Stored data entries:
****

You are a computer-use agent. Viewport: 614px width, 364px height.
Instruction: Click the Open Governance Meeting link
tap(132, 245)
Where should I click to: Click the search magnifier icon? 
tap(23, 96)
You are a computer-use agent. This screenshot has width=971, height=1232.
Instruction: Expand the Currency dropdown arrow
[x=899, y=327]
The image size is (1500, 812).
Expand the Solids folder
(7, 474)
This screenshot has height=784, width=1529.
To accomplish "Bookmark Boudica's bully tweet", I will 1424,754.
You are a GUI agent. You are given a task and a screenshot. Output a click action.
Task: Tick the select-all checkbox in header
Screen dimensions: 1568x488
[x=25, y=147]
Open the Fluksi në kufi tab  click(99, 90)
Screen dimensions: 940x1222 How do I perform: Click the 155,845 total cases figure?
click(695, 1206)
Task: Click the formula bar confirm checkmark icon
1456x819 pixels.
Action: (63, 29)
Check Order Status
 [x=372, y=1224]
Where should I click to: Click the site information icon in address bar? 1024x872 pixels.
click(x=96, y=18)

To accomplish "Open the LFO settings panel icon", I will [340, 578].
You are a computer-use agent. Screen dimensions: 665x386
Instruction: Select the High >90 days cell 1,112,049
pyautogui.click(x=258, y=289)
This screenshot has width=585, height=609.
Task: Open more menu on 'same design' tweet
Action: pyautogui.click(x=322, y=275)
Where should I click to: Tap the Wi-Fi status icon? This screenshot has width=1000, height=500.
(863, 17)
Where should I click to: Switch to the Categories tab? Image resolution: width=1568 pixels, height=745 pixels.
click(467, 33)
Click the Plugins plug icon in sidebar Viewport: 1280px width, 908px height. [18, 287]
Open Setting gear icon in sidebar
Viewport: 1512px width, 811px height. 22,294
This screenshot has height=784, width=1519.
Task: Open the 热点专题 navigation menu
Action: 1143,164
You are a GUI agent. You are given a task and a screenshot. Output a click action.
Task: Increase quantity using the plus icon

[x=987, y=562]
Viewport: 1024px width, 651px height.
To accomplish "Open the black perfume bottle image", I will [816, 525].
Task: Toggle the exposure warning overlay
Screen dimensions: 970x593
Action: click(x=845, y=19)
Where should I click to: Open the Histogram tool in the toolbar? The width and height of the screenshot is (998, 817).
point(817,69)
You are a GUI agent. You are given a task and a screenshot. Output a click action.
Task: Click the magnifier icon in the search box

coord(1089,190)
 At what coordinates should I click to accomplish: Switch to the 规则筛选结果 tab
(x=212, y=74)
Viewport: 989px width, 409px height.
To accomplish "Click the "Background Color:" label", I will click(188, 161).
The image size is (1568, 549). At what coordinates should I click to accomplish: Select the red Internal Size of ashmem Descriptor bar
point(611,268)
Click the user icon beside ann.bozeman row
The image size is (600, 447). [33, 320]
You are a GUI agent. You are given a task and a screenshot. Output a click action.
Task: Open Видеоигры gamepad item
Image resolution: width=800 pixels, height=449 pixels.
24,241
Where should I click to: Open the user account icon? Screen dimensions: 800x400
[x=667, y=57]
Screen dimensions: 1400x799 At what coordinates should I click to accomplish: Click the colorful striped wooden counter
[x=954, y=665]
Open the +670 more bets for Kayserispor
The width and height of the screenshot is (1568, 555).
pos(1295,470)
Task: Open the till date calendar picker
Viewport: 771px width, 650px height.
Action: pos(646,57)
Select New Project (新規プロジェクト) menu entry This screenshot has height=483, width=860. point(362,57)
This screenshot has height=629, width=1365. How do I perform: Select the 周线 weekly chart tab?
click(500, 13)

****

> _WHAT YOU ARE ASKED TO DO_: Count how many lines in the records above hold the word "will", and answer with that number alone.

> _COMPLETED TASK_: 4